NVIDIA and Microsoft are set to build what is considered to be one of the most powerful AI supercomputers in the world on the Azure platform.
Azure’s cloud-based AI supercomputer includes powerful and scalable ND- and NC-series virtual machines optimized for (artificial intelligence) AI-distributed training and inference. It is the first public cloud to incorporate NVIDIA’s advanced AI stack, adding tens of thousands of NVIDIA A100 and H100 GPUs, NVIDIA Quantum-2 400Gb/s InfiniBand networking, and the NVIDIA AI Enterprise software suite to its platform.
As part of the collaboration, NVIDIA will utilize Azure’s scalable virtual machine instances to research and further accelerate advances in generative AI, a rapidly emerging area of AI in which foundational models like Megatron Turing NLG 530B are the basis for unsupervised, self-learning algorithms to create new text, code, digital images, video or audio.
“AI technology advances as well as industry adoption are accelerating. The breakthrough of foundation models has triggered a tidal wave of research, fostered new startups and enabled new enterprise applications,” said Manuvir Das, vice president of enterprise computing at NVIDIA. “Our collaboration with Microsoft will provide researchers and companies with state-of-the-art AI infrastructure and software to capitalize on the transformative power of AI.”

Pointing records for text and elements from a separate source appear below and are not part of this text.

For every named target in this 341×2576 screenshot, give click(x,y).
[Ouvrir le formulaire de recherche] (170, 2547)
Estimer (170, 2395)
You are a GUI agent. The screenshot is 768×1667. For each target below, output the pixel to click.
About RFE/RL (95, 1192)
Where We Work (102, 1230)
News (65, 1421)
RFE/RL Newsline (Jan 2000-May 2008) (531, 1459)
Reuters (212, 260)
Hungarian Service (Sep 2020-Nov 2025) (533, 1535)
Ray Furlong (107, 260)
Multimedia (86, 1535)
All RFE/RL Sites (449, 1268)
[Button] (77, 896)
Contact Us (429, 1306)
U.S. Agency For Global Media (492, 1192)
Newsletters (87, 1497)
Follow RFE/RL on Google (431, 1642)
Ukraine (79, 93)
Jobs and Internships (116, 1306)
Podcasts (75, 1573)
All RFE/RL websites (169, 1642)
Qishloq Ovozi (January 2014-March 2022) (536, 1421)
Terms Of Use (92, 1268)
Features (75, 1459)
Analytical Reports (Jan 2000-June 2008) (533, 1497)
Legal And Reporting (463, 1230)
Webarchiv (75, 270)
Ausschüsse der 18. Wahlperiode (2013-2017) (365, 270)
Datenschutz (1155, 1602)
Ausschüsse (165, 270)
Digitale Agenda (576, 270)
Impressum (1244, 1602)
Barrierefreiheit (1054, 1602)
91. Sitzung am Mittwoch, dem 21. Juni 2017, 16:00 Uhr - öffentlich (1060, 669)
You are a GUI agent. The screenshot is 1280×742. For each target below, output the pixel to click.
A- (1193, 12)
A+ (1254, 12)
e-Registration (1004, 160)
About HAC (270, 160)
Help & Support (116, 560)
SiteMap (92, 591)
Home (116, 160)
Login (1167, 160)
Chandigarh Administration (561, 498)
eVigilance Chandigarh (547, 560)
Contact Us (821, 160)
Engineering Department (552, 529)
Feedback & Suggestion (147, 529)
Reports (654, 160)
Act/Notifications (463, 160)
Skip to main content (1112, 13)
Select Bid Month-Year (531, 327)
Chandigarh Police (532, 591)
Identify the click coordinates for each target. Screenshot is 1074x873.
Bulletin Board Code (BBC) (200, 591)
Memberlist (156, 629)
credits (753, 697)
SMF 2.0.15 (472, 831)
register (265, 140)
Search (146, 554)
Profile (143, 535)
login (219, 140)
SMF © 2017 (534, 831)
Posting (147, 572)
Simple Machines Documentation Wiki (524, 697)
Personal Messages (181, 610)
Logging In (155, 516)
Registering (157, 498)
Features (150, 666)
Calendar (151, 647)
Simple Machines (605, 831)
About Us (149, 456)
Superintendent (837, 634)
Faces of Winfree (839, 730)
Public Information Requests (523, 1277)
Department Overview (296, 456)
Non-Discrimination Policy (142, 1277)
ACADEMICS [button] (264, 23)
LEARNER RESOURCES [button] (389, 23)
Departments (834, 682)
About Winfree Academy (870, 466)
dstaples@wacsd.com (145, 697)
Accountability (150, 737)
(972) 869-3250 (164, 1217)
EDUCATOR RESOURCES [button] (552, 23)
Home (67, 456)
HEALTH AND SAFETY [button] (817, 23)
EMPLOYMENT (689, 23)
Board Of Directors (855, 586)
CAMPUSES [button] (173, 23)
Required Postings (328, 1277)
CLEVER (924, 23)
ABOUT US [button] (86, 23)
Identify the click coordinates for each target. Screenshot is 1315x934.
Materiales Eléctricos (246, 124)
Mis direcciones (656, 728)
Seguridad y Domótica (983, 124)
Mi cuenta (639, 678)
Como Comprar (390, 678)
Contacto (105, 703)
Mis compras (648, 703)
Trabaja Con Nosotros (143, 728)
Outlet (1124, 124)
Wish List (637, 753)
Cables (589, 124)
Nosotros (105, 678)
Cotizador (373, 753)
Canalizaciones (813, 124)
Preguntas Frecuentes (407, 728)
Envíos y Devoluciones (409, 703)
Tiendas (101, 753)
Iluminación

The companies will also collaborate to optimize Microsoft’s DeepSpeed deep learning optimization software. NVIDIA’s full stack of AI workflows and software development kits, optimized for Azure, will be made available to Azure enterprise customers.
“AI is fueling the next wave of automation across enterprises and industrial computing, enabling organizations to do more with less as they navigate economic uncertainties,” said Scott Guthrie, executive vice president of the Cloud + AI Group at Microsoft. “Our collaboration with NVIDIA unlocks the world’s most scalable supercomputer platform, which delivers state-of-the-art AI capabilities for every enterprise on Microsoft Azure.”
Microsoft Azure’s AI-optimized virtual machine instances are architected with NVIDIA’s most advanced data center GPUs and are the first public cloud instances to incorporate NVIDIA Quantum-2 400Gb/s InfiniBand networking. Customers can deploy thousands of GPUs in a single cluster to train even the most massive large language models, build the most complex recommender systems at scale, and enable generative AI at scale.
The current Azure instances feature NVIDIA Quantum 200Gb/s InfiniBand networking with NVIDIA A100 GPUs. Future ones will be integrated with NVIDIA Quantum-2 400Gb/s InfiniBand networking and NVIDIA H100 GPUs. Combined with Azure’s advanced compute cloud infrastructure, networking and storage, these AI-optimized offerings will provide scalable peak performance for AI training and deep learning inference workloads of any size.
The platform will support a broad range of AI applications and services, including Microsoft DeepSpeed and the NVIDIA AI Enterprise software suite.
Microsoft DeepSpeed will leverage the NVIDIA H100 Transformer Engine to accelerate transformer-based models used for large language models, generative AI, and writing computer code, among other applications. This technology applies 8-bit floating point precision capabilities to DeepSpeed to dramatically accelerate AI calculations for transformers — at twice the throughput of 16-bit operations.